Der neuromodulatorische Effekt der Östrogene, der die Sensitivität der D2-Rezeptoren im Gehirn reduziert und vermutlich bereits vor Abschluß der Hirnentwicklung wirksam wird, erhöht offenbar die Schwelle für Schizophrenie beim weiblichen Geschlecht; dadurch verzögert sich der Anstieg von Ersterkrankungen in Jugend und Adoleszenz. Der zweite Gipfel von Ersterkrankungen um die Wechseljahre erklärt sich dann daraus, daß zur Schizophrenie disponierte Frauen, die bis dahin gesund geblieben sind, nun ihren relativen Schutz verlieren: Ihre Östrogenproduktion fällt ab und die Vulnerabilitätsschwelle sinkt, so daß sie die Erkrankung gleichsam nachholen.

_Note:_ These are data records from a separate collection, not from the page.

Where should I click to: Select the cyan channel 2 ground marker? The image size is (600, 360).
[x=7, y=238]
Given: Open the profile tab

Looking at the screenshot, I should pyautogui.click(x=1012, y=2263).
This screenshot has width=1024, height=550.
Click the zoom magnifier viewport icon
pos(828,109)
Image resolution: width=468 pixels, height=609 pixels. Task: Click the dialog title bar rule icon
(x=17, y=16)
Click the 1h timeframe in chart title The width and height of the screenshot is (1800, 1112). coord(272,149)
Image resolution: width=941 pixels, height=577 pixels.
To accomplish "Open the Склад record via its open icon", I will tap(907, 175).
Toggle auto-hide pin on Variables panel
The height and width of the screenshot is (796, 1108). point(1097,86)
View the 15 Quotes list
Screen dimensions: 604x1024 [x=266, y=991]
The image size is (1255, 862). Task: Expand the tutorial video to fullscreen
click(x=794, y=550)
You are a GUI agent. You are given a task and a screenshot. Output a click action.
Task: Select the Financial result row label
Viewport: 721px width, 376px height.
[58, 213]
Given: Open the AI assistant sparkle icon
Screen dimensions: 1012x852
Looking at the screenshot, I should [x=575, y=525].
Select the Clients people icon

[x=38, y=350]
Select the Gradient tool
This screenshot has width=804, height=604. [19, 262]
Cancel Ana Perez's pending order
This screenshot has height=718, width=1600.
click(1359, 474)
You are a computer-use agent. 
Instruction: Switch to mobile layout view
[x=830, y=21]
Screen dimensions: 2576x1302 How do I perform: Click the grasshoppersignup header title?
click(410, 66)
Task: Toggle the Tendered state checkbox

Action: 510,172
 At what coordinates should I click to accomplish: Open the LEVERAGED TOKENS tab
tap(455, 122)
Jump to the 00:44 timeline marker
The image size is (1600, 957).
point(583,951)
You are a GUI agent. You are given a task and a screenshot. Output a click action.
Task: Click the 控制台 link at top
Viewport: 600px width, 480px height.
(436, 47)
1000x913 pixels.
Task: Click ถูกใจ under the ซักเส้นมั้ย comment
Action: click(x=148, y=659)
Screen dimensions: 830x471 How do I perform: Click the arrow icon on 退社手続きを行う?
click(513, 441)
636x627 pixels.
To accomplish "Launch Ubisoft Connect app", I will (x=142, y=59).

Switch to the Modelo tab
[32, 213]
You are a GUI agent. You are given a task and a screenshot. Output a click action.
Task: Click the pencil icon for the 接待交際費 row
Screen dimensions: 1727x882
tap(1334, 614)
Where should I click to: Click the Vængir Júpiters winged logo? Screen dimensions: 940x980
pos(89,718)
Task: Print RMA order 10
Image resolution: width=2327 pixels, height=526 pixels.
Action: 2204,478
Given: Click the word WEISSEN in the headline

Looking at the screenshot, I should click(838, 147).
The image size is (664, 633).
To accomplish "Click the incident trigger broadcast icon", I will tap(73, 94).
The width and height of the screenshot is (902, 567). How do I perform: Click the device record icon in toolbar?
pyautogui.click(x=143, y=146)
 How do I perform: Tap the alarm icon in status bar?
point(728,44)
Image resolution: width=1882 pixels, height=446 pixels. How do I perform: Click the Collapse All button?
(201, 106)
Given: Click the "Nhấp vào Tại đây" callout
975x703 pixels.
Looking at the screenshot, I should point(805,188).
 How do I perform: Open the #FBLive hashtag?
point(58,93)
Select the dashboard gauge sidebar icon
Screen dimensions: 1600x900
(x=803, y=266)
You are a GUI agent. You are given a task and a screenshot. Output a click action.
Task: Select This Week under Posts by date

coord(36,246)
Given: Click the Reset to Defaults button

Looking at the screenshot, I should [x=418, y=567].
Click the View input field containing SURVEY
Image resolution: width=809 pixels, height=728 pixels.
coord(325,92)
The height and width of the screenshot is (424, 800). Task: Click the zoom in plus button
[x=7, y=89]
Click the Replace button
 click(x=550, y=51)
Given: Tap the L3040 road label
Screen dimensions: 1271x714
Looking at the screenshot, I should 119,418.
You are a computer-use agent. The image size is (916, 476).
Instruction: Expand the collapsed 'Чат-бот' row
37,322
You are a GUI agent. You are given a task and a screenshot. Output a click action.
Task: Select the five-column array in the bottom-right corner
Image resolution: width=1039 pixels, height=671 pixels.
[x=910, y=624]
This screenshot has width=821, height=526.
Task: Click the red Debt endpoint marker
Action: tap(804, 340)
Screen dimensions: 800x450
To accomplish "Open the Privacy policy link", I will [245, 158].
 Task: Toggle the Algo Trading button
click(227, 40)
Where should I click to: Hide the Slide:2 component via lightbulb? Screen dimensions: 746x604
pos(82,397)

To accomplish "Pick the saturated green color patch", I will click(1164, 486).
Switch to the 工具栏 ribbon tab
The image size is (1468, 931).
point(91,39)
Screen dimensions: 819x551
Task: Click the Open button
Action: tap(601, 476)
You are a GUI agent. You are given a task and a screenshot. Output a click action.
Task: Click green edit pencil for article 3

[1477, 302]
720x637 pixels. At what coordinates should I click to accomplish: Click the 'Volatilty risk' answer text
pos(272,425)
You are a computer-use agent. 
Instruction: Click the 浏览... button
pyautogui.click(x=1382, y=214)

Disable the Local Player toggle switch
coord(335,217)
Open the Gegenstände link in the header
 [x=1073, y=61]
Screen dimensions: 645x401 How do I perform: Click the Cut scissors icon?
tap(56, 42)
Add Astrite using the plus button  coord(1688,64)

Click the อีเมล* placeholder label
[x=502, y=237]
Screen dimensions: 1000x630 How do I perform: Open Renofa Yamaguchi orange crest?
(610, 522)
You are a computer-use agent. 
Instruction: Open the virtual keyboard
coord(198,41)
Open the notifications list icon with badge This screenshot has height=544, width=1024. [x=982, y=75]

Wie die Neuroleptika, die nur die Symptomatik der Krankheit unterdrücken, ihre Ursache aber nicht beeinflussen, scheinen auch Östrogene lediglich auf den pathophysiologischen Entstehungsmechanismus der Symptome, nicht aber auf die eigentlich ursächlichen Faktoren der Schizophrenie einzuwirken. Offensichtlich muß das Dopamin-System intakt oder hypersensitiv sein, damit sich schizophrene Symptome manifestieren (möglicherweise gilt das auch für jene anderen ausgedehnten Psychosen, die sich durch Neuroleptika erfolgreich behandeln lassen). Wird es durch Östrogene unempfindlicher gemacht oder durch Neuroleptika blockiert, so wird der Ausbruch der Symptomatik gebremst oder sogar unterdrückt.
Mit diesen neuesten Ergebnissen ist zwar die Ursache der Schizophrenie noch immer ungeklärt; die größte Hoffnung richtet sich jetzt auf molekulargenetische Studien. Doch die Entdeckung des pathophysiologischen Mechanismus, auf den Östrogen wirkt, ist trotz seiner begrenzten Erklärungskraft für die weitere Forschung interessant. Die Untersuchungen haben jedenfalls unser Verständnis der neurobiologischen Prozesse, die am Entstehen der Symptome beteiligt sind, ebenso erweitert wie das der Wirkungsweise neuroleptischer Medikamente. Aus all dem lassen sich neue Ansatzpunkte für Therapie und Prävention erkennen.